* Exercise objective: The answer should be each line of the records that contains the word "avatar"; please copy them all.

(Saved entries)
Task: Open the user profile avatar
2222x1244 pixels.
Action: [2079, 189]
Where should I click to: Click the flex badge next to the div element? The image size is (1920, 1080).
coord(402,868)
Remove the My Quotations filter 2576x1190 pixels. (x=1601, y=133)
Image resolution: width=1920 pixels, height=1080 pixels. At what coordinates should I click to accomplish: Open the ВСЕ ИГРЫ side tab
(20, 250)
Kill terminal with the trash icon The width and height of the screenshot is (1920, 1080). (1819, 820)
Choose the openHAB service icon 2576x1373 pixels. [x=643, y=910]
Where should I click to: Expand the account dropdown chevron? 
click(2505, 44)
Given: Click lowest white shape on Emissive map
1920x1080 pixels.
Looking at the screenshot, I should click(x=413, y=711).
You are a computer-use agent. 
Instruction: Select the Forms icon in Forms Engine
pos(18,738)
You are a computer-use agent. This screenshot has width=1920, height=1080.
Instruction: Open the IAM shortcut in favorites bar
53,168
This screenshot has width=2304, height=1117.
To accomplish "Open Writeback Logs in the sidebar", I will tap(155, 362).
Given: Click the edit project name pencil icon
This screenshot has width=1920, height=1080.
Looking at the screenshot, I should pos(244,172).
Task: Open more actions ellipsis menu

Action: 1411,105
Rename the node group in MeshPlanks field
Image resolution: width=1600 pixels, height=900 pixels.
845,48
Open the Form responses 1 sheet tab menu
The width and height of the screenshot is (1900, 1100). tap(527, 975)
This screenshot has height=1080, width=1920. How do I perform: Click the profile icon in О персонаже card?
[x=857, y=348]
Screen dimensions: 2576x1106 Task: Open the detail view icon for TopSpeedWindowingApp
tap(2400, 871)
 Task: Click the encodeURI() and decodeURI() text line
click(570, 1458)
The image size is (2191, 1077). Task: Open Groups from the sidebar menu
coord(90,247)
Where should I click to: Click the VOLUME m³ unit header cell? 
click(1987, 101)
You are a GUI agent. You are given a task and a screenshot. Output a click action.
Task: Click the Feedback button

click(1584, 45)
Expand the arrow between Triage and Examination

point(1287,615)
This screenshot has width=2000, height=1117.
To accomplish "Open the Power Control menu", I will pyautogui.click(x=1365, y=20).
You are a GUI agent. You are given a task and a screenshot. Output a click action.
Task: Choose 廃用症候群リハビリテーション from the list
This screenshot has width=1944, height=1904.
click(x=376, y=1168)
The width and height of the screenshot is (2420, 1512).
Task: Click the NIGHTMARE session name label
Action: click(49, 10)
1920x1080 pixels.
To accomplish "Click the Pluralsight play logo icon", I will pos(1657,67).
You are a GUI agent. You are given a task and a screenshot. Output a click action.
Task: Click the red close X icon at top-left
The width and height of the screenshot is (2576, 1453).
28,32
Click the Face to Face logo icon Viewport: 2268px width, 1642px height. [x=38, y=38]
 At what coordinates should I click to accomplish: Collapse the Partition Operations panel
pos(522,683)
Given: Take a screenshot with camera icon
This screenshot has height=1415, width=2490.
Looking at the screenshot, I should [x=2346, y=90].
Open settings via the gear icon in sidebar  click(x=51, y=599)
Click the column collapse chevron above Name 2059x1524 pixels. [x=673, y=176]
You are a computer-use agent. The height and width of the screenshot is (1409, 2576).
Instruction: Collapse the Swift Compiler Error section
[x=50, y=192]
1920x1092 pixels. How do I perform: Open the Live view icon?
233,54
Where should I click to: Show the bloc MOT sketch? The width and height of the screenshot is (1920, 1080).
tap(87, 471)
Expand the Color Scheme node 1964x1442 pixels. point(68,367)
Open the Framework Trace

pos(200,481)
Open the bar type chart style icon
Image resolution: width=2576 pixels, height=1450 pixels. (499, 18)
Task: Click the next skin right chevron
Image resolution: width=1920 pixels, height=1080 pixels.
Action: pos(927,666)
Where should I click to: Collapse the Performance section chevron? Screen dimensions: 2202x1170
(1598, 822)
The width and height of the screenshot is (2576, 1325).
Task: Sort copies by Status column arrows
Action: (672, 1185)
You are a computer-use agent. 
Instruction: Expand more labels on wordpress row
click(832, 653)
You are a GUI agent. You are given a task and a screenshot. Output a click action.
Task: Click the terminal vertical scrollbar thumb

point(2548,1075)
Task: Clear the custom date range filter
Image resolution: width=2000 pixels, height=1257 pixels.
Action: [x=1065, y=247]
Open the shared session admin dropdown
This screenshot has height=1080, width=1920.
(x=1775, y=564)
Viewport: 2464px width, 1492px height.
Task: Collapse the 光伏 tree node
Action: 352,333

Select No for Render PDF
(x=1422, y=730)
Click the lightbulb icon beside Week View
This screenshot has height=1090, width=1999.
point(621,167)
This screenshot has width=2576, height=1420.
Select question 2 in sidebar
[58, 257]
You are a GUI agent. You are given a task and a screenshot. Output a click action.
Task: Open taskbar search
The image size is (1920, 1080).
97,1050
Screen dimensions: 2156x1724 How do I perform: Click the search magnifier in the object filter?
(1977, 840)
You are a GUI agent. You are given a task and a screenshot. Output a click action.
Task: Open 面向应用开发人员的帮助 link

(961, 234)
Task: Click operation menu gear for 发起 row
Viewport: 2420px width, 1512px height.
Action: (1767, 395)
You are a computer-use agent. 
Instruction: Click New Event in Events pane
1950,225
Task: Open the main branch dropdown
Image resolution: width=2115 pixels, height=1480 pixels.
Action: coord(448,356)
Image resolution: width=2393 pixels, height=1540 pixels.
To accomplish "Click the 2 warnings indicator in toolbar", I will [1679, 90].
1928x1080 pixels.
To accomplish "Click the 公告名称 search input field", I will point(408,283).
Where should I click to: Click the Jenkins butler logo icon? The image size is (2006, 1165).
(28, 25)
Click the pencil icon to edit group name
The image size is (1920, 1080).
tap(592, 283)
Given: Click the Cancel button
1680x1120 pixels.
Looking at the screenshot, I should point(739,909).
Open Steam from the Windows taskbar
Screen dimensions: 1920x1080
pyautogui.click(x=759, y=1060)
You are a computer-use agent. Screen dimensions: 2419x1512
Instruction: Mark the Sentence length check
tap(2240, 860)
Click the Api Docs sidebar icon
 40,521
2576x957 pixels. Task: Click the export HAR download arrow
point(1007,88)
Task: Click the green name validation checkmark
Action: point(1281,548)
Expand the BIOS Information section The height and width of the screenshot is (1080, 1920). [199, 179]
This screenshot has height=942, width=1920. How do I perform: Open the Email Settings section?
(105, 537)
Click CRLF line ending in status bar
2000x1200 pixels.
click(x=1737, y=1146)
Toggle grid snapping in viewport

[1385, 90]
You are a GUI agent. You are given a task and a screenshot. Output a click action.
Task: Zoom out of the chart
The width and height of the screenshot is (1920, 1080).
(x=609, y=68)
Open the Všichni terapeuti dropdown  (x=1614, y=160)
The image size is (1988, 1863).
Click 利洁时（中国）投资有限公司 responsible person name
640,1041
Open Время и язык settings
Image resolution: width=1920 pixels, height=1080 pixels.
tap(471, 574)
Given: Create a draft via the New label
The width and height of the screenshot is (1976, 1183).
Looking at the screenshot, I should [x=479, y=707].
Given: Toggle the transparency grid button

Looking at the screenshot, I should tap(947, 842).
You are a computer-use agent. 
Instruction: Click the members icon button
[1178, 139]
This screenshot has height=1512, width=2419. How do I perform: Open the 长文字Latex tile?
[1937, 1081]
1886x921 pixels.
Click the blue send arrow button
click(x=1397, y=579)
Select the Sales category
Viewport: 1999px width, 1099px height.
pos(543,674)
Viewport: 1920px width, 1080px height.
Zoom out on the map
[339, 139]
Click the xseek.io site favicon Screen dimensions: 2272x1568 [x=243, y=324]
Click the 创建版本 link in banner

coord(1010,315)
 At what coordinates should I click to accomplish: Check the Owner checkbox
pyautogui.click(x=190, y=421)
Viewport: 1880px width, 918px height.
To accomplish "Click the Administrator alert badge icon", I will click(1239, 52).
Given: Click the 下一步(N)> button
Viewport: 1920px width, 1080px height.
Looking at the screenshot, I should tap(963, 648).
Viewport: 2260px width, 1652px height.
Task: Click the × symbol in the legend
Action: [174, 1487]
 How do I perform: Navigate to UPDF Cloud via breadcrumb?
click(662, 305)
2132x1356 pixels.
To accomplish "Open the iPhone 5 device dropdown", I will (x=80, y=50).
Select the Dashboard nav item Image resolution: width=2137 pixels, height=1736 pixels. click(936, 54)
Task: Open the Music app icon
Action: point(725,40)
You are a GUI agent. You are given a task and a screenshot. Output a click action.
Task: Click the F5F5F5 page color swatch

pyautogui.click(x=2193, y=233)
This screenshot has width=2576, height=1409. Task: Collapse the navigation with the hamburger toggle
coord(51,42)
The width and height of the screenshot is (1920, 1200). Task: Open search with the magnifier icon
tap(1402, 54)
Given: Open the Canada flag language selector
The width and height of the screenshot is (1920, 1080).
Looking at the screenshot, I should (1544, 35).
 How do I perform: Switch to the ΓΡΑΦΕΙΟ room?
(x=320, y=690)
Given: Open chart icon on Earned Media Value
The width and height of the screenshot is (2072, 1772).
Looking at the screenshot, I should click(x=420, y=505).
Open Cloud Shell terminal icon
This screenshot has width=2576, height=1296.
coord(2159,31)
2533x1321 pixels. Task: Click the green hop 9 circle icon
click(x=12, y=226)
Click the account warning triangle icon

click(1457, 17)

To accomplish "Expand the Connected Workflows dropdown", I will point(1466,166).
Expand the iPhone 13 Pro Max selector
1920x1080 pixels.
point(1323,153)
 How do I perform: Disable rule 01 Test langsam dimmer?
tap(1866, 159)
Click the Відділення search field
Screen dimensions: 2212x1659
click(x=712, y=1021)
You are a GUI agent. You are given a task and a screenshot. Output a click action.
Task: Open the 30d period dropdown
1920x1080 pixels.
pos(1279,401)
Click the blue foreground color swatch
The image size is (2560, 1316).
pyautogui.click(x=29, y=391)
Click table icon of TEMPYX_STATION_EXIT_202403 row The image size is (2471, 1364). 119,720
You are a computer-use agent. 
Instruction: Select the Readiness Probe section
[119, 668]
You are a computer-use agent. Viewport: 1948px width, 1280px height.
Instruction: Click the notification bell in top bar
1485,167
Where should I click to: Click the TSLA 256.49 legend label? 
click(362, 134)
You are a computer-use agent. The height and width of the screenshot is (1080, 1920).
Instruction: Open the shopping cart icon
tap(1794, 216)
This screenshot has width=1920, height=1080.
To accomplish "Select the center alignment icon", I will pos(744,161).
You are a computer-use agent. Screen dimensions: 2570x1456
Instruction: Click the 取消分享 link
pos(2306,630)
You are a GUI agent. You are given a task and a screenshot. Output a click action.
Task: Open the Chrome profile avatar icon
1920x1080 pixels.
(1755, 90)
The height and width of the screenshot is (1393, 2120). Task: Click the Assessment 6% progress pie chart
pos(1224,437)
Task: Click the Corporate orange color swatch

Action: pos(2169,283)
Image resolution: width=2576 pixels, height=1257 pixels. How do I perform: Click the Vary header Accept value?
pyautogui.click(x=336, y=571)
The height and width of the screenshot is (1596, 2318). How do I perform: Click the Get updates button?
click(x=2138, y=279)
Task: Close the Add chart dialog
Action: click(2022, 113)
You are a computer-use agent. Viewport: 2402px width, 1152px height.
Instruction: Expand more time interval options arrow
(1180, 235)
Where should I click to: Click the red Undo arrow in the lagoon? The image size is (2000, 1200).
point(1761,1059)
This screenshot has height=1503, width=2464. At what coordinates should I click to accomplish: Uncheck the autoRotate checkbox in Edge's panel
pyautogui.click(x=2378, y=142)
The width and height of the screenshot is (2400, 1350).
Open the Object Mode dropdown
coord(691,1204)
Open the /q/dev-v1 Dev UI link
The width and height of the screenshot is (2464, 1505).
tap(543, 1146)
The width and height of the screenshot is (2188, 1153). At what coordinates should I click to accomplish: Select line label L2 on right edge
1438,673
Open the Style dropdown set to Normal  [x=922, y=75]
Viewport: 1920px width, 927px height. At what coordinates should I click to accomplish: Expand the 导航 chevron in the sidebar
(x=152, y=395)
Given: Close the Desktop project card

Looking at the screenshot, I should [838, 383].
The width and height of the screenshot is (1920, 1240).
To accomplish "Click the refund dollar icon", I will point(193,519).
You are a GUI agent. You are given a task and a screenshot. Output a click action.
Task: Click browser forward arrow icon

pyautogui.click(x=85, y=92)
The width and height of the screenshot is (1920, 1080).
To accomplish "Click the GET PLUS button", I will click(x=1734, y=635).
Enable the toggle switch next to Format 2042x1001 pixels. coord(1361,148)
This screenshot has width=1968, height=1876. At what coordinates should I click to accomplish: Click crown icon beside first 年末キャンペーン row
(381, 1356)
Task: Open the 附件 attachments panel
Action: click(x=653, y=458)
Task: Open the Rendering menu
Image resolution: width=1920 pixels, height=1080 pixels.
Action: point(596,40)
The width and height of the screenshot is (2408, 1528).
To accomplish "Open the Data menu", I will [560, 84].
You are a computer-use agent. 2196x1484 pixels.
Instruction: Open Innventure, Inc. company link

* Response:
Task: Open the user profile avatar
Task: Open the Chrome profile avatar icon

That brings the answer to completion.